Even the most successful black Americans can feel haunted by a vague, invisible form of discrimination. The author's advice is to stop looking for it.
A young Belgian man hops from his bicycle and walks into the Paul Andriesse gallery in Amsterdam. He's dressed in a heavy black bomber jacket, black jeans and white leather sneakers, and drawn to a large painting on the wall. It's an expensive piece and when he asks about it, an assistant refers him to the owner, who emerges from the back of the room to say: "I don't see clients without an appointment." When he tries to get one, the response is simply "No."

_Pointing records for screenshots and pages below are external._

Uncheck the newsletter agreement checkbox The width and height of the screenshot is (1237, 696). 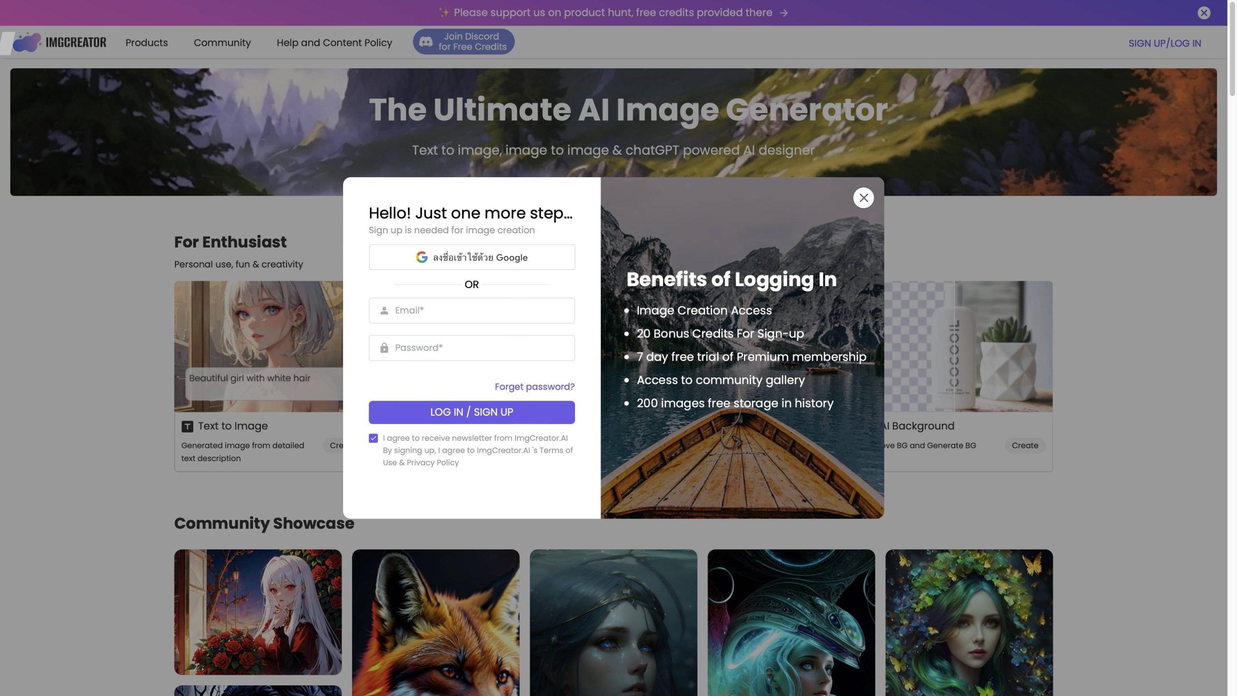point(373,438)
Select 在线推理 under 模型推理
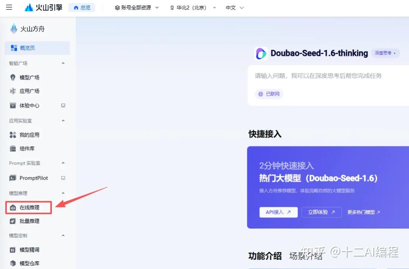This screenshot has height=269, width=409. [x=28, y=207]
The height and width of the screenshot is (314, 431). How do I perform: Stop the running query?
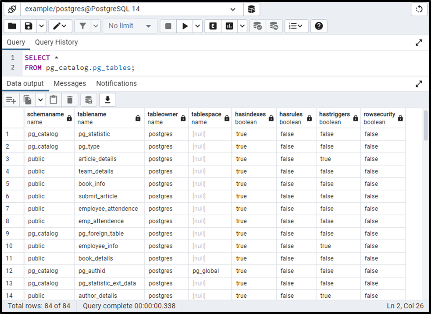168,26
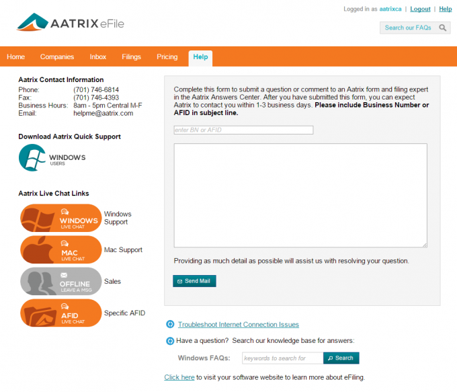Click Offline Leave a Msg sales button

[60, 281]
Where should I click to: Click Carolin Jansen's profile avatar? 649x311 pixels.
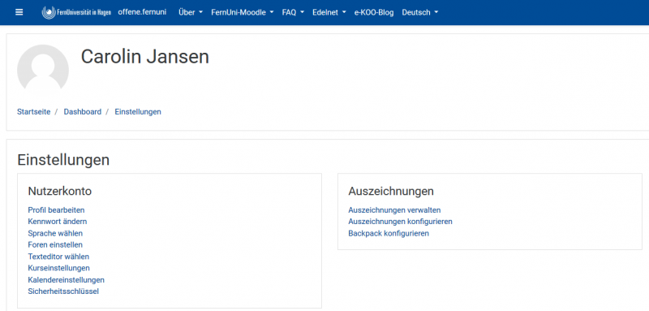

The young Belgian man, who happens to be the art buyer and fashion designer Raf Simons--one of the most celebrated and influential designers in the world--leaves the gallery and doesn't return. Asked about the incident later, he's not embarrassed: "That's how things work in the art world," he tells a journalist. "It's not a matter of being [famous] and walking in to purchase a piece...[that] isn't a license to get whatever I want."
Over in Paris, a middle-aged black woman approaches the entrance to Hermès's flagship store. The store's been closed for fifteen minutes, though a doorman and a clerk remain outside. The woman and her entourage attempt to enter but are refused and asked to come again another day. The woman is Oprah Winfrey, and this story, unlike the first, made international news. A spokesperson for Ms. Winfrey called it, "Oprah's 'Crash' moment"--referring to the movie about nuanced forms of racism. Ms. Winfrey for her part was troubled enough by the incident to contact the U.S. President of Hermès personally and to devote a segment of her talk show to it.